This is a guest post by Elsita Jungkurth, a member of the iGEM 2017 Warwick Team. You can read more about their project on their wiki or follow them on Twitter. You can see our liveblog of the event here.
Those were our thoughts when we applied to iGEM last year. Despite the fact that most of us did not have a clear idea of exactly what Synthetic Biology entailed, we were keen to learn and dedicate our summer to familiarise ourselves with this innovative interdisciplinary branch of Biology.
In order to come up with an idea, we set out to look into potential fields and applications of SynBio. As expected the list was quite extensive. Nevertheless, we stumbled upon a video with a very provocative title: “Spinach Leaf Transformed Into Beating Human Heart Tissue”. What we had come across was the impressive work carried out by researchers at Massachusetts’s Worcester Polytechnic Institute, who had cultured beating human heart cells on spinach leaves using its cellulose scaffolding in order to create a mini-version of a beating heart. Fascinated by this elegant way of tackling the lack of organ donors, and bearing in mind that our team consisted of a few engineers, we delved into the field of regenerative medicine and the use of cellulose as a biomaterial.
Soon we would come across previous iGEM teams that had focused on 3D printing such as TU-Munich 2016 and TU-Darmstadt 2015. We initially intended to use a light-activated transcription mechanism by introducing an unnatural amino acid. However, this approach would not turn out to be feasible and after consulting experts from our department we decided to use light-inducible promoters to manipulate gene expression instead.
Our plan manifested into creating biocompatible surface coatings for bone implants by developing a 3D printing mechanism which would use bacteria expressing extracellular cellulose as our bio-ink. Now to be completely honest with you, I’m not entirely sure how we settled for bone implants in particular, but I suspect it is because Amy and myself grew fond of Fred here.

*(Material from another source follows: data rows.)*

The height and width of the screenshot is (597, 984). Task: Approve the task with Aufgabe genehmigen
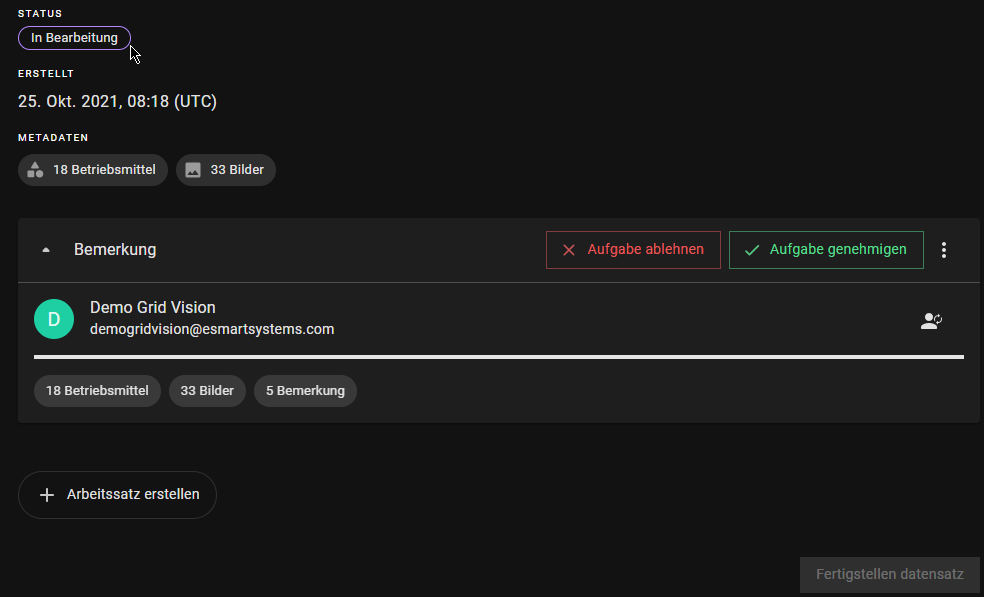826,250
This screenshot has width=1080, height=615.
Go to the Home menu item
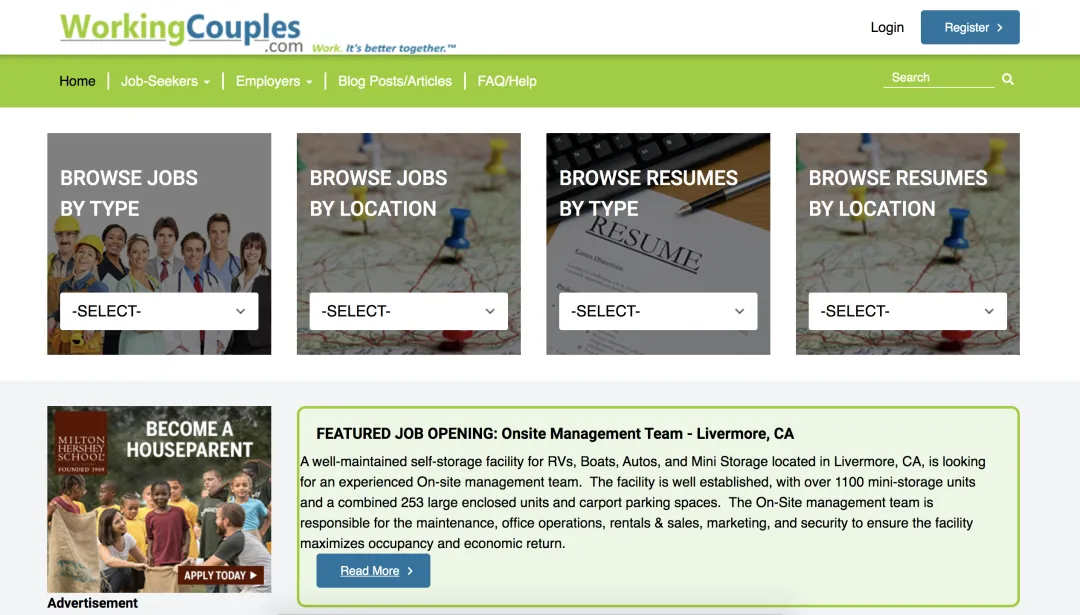77,81
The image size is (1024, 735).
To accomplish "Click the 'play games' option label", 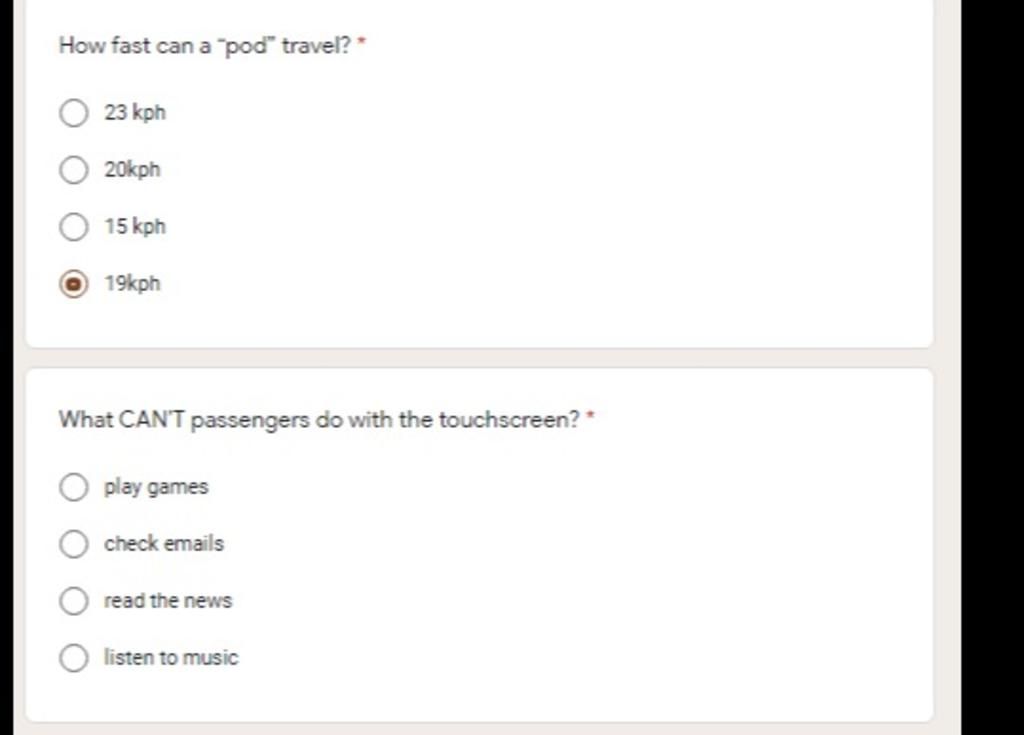I will click(156, 487).
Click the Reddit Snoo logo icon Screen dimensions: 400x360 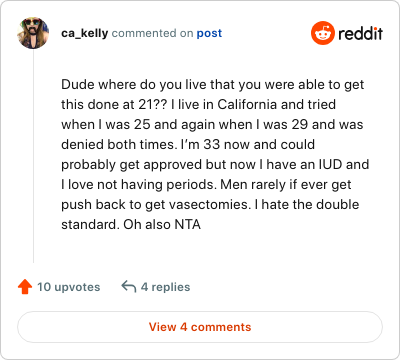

During our time working on this project, we faced several challenges as a team. Challenges that were not solely based in the lab. Participating in iGEM gave us the opportunity to get a taste of what it is like to be part of a research team by confronting us with unfamiliar procedures, unforeseen obstacles and failures. In the words of Albert Einstein: “If we knew what it was we were doing, it would not be called research, would it?
Nevertheless, I think our greatest achievements were due to endeavouring to move away from a one-way dialogue with the public and make a conscious effort to make the science behind our project easily accessible to a wide range of audiences. With our presence in events such as the New Scientist Live Exhibition, talks at the local Café Scientifique and our lab-based A-Level Day, we aimed to address scientific misinformation and encourage questions. We managed to initiate debates that promoted understanding and transmitted our genuine enthusiasm for science.
To conclude, no, our iGEM experience was not as we had imagined it to be, but it gave us invaluable insights and emphasized the importance of perseverance: a trait that has always been a necessity as a scientist.